Une dette perpétuelle
C’est en fait une dette qui est déjà et demeurera perpétuelle, sauf si nos budgets devenaient excédentaires ! Cette idée de dette perpétuelle (déjà largement en vigueur) a, de plus, l’inconvénient moral de donner aux prêteurs des rentes perpétuelles… Certes l’arrivée de taux négatifs intervertit actuellement le bénéficiaire comptable, mais le taux consenti – fût-il négatif – n’est certainement pas perdant pour le prêteur ! L’idée de rente perpétuelle interpelle également sur la nature du prêteur, sa nationalité, son caractère public, parapublic ou privé…
Les pertes engendrées par des annulations de dettes toucheraient aussi concrètement les français :
Il n’est pas simple d’identifier ceux à qui la France doit au final payer ses dettes. Les dettes se vendent, s’échangent, se rachètent, se titrisent, se donnent en garantie, s’agglomèrent… au gré des marchés financiers d’une inventivité extrêmes. Pour autant, directement ou par ricochet, les assurances-vie ont largement investi dans les emprunts d’État. L’Assurance-vie française représente des encours arrivant aux trois quarts de la dette publique française. L’annulation de tout ou partie de la dette de la France impacterait significativement les encours des épargnants français.
Des pertes considérables
L’Assurance-vie souffre déjà des faibles taux. Elle a des réserves qui cachent encore ces difficultés. Mais l’annulation de titres détenues sur la France entrainerait des pertes considérables pour elle. En aval, les épargnants français (qui ne sont pas tous des nantis loin s’en faut) se verraient sans doute lourdement pénalisés. Ce serait sans doute plus injuste qu’un remboursement classique, assuré par une recette ciblée (comme par exemple une taxation des grosses successions).
Les banques centrales peuvent pour autant être sollicitées :
La Banque Centrale Européenne détient une part de nos dettes suite à ses rachats destinés à faciliter leur gestion. Une neutralisation de cette fraction (autour de 15 à 20 %) parait possible par une gestion dans la durée, sans présenter d’inconvénients pour les épargnants. Outre une gestion dans le temps, un autre avantage serait de pouvoir afficher une forme de mutualisation au niveau européen. Souvent rejetée, aujourd’hui remise à l’ordre du jour, cette mutualisation pourrait sur ce sujet commun à tous les pays, redorer le blason de l’Europe sérieusement écorné par sa gestion de la crise sanitaire. L’absence statutaire de compétences juridiques en matière de santé a entrainé la faiblesse des compétences humaines dans la gestion des vaccins dans une intention louable. En matière de finances, pareil paradoxe semble inimaginable. Encore faudra-t-il affirmer la volonté politique.

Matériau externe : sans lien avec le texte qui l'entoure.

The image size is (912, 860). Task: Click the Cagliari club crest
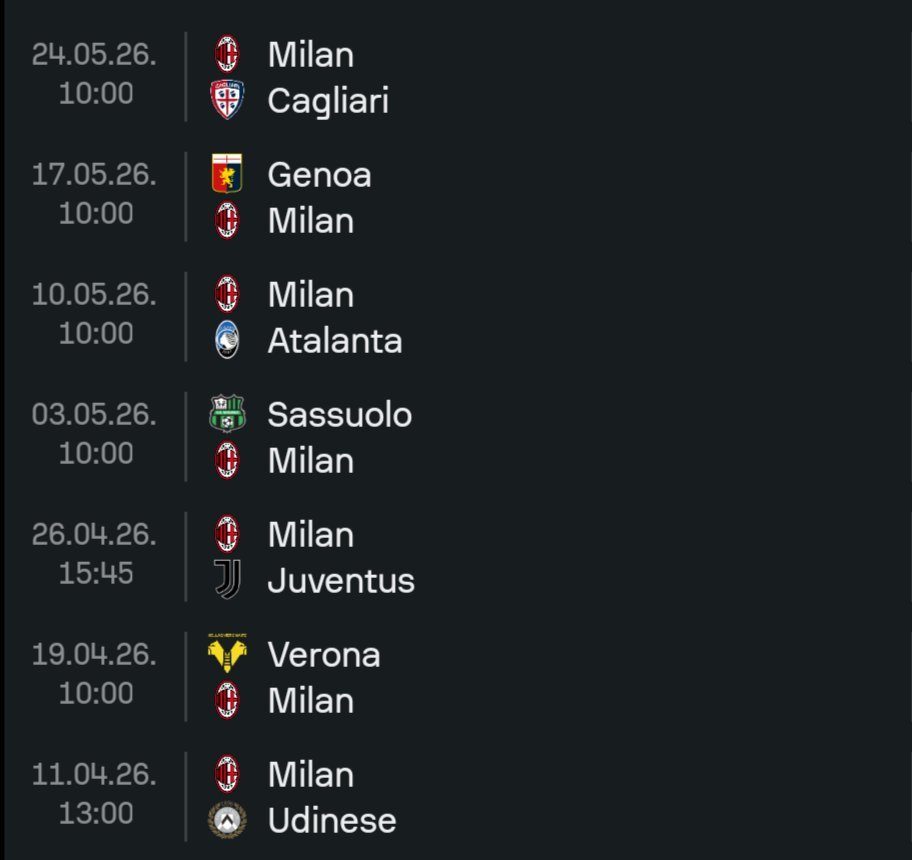click(227, 100)
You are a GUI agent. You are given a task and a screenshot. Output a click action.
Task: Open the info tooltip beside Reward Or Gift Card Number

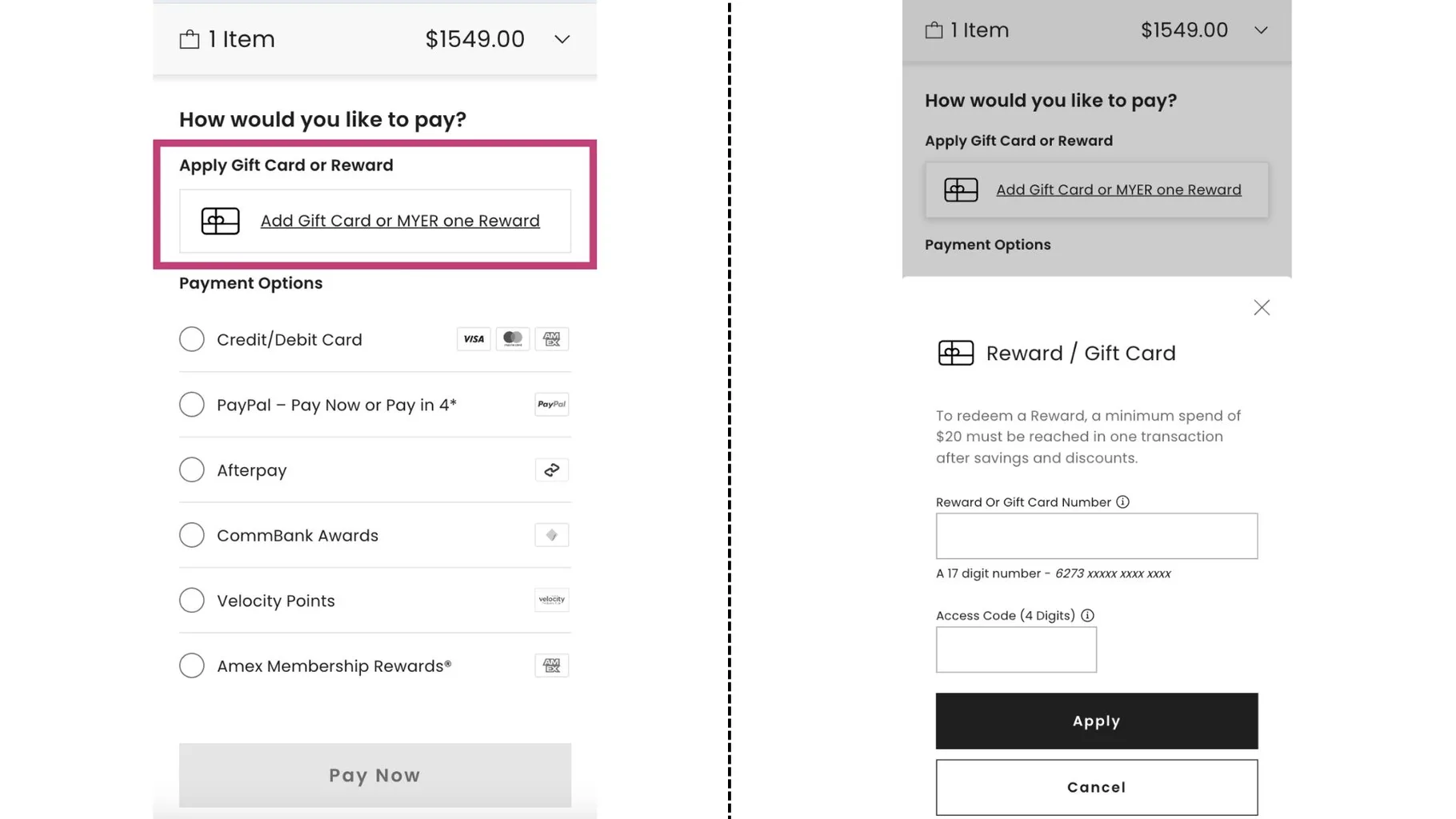(x=1123, y=501)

Ces quelques réflexions sont volontairement dépouillées de considérations trop techniques et dépourvues des chiffrages habituels qui ne parlent pas à nos concitoyens tant ils portent sur des volumes à des années lumières de leur quotidien. Elles peuvent pour autant éviter de laisser dire n’importe quoi sur le sujet. Dans l’idéal, elles pourraient aussi constituer le socle d’un consensus qui ne règle pas tout mais qui circonscrit la question.